» Your objective: Carry on the blog post about Trump, the virus, and the riots from its final sentence, in the same voice.

» Passage provided:

·····

Thursday, May 28, 2020

Delay, Distract, Deny



News show hosts now are often attorneys.  Chris Cuomo, for instance, was a prosecutor; Ari Melber was an attorney for the defense.  This is often evident in their interviewing styles.  They don't let their guests stray far in answering questions.

I enjoy that.

Last night, Melber laid out the best argument against Trump's handling of the Corona crisis yet.  He called the piece, "The Cassandra Effect."  As I watched it last night, I wanted to call each of you to tell you to turn it on.  Luckily, we live in the future, so I can simply post the segment here.  Watch it.  Watch it all.  It is long.  It will take awhile.  But it is good.  It is really good.


The only thing we have to distract us from Trump and the virus is white men killing black men, and of course that crazy Nancy in Central Park.  It has inspired riots and looting, two of the best ways to draw attention to your cause.  There is nothing like running out of a department store with a t.v. to bring notice to injustice.

Before you get pissed off at me, I am just trying to point out the absurdity of human behavior.  A close friend of mine called last night. We talked for about half an hour.  He is African and an American.  He had some issues he wanted to talk through.  Crazy times, I said.  We talked about institutional racism, something I said was finished when Obama got elected.  My black friends said I was crazy.  I was hopeful.  They were right.  Last night, I said I didn't like white people, most of them.  But I don't like most black people or brown people, either.  I have some friends, and I like them, but for the most part, people are just horrible.  Hell, I'm horrible, I said.  "Yes," he said, "I know you, man."

I'm not saying I wouldn't run out of Target with a big screen t.v.  I'm saying it doesn't help anything.  I'm not saying I wouldn't like to smash police cars.  I'm saying it only inflames the argument.  "Fucking anarchists!" they say.  "They are a threat to everything we stand for and believe."

But anger is anger on both sides of an argument.  Lines are drawn and you are asked to stand on one side or the other.  Sometimes it is distasteful.

But I will vote for Biden anyway, if I must.

·····

» Entries shown:
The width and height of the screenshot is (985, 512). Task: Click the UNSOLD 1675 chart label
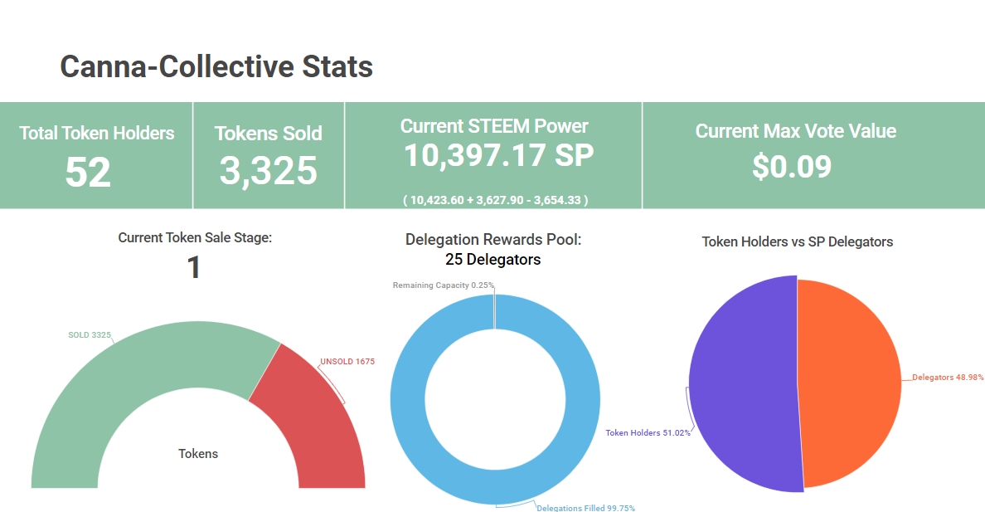(347, 362)
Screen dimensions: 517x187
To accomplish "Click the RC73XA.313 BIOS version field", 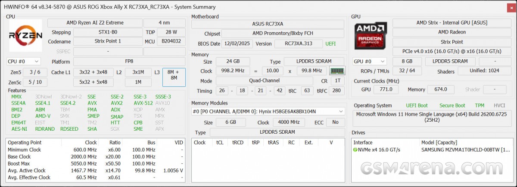I will pos(298,44).
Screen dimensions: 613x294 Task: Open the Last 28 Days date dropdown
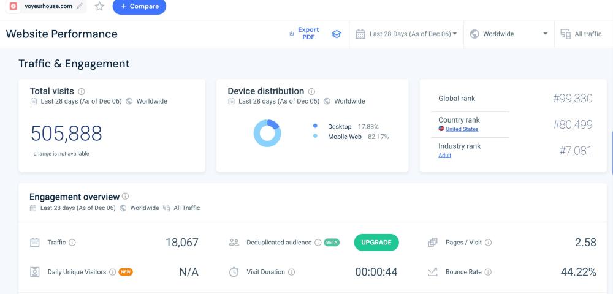[406, 34]
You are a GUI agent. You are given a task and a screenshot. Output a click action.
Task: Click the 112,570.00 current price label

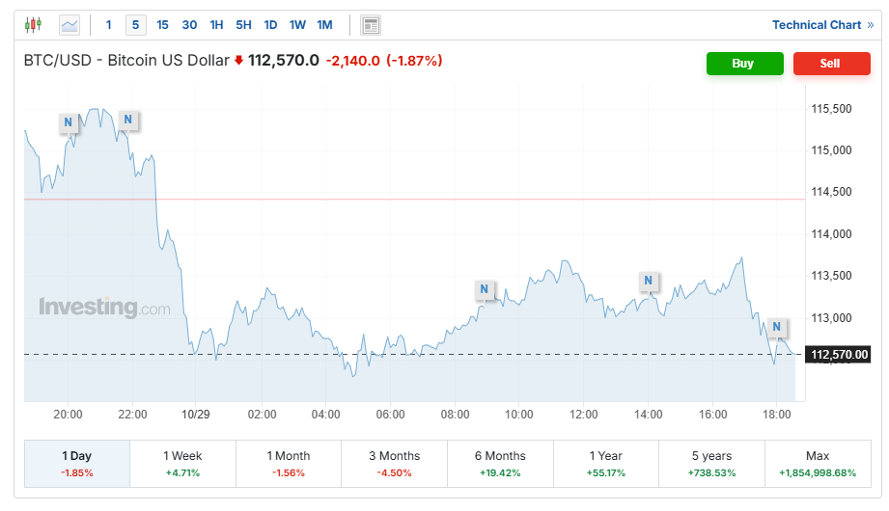840,355

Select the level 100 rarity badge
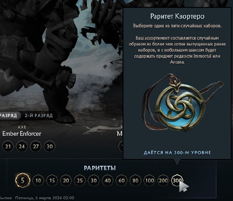pyautogui.click(x=149, y=181)
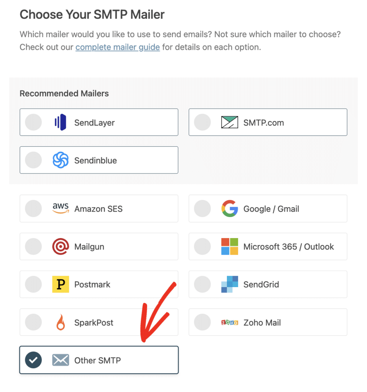Click the Postmark yellow P icon
This screenshot has height=392, width=367.
[60, 284]
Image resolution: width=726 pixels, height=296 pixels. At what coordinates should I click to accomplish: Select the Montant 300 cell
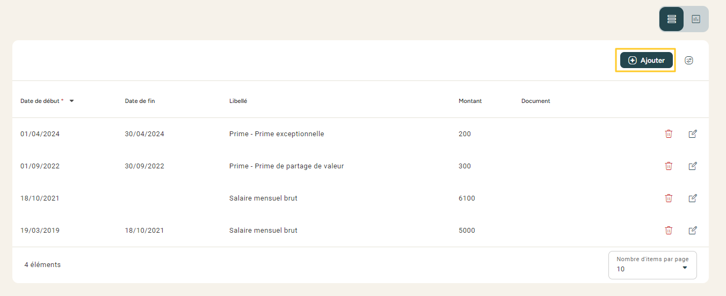point(464,166)
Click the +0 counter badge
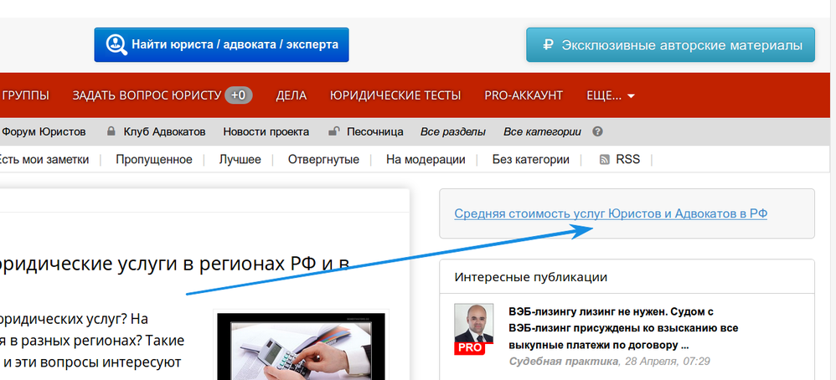Image resolution: width=836 pixels, height=380 pixels. (x=239, y=95)
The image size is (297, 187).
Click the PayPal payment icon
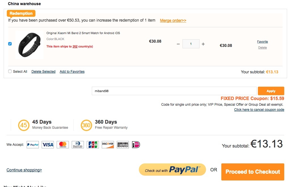pyautogui.click(x=33, y=145)
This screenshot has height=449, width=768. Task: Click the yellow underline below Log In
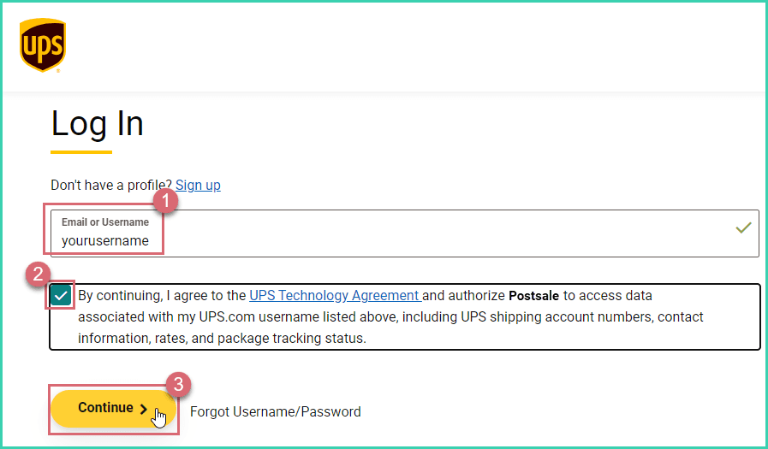(x=81, y=152)
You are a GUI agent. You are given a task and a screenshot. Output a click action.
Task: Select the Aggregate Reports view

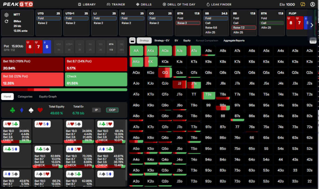234,41
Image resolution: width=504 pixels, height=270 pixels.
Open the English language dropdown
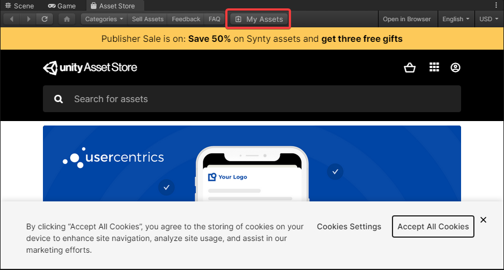[x=455, y=19]
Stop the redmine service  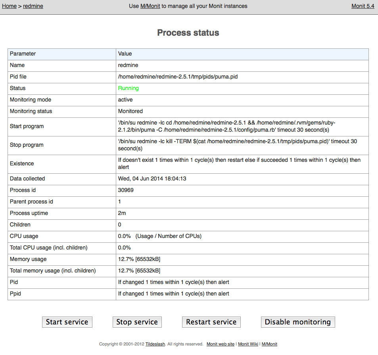coord(137,322)
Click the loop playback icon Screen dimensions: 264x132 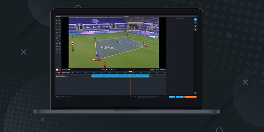tap(109, 70)
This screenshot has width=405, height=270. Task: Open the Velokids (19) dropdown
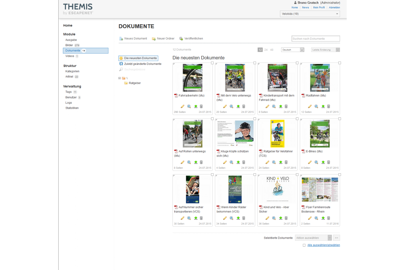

·····

» Your response:
In many ways, isolation has been a respite.  Things are spinning out of control in Biblical proportions.  2020 seems to be Trump's trademark year.  The virus will be compounded by droughts and floods and hurricanes.  The ice is melting.  Killer hornets and now, for fuck's sake, locusts.

And the Dow rises to record heights. I can't figure anything out.

And yet, in spite of all this, we live personally.  I mean at a personal level.  It takes precedent.  Our own inconvenience and suffering takes center stage no matter.  Mine does, anyway.  I don't feel good about it, but it does.



Q is flummoxed by my use of the phrase "matchbox critic."  I like the phrase, but it is the wrong one. I meant "matchbook critic."  It occurs to me that there are no matchbooks any longer.  They were ubiquitous when I was a kid.  We were always told not to play with matches, that we could burn the house down.  Matchbooks were free.  They were a way of advertising.  You never really thought about them.  You just picked them up on your way out of the store or restaurant.  They were always lying around.  And if you smoked, as it seemed most people did, you always had some in your pocket.  If you were someone who wrote things down, sometimes you would resort to the inside of a matchbook to make your notes.  They had to be in shorthand.  They had to be brief.  That was my reference.  Q's movie reviews are brief.  Notes taken on the inside of a matchbook cover.

That is something that disappeared without notice.  I think.  I will be on the lookout for a book of them now wherever I go.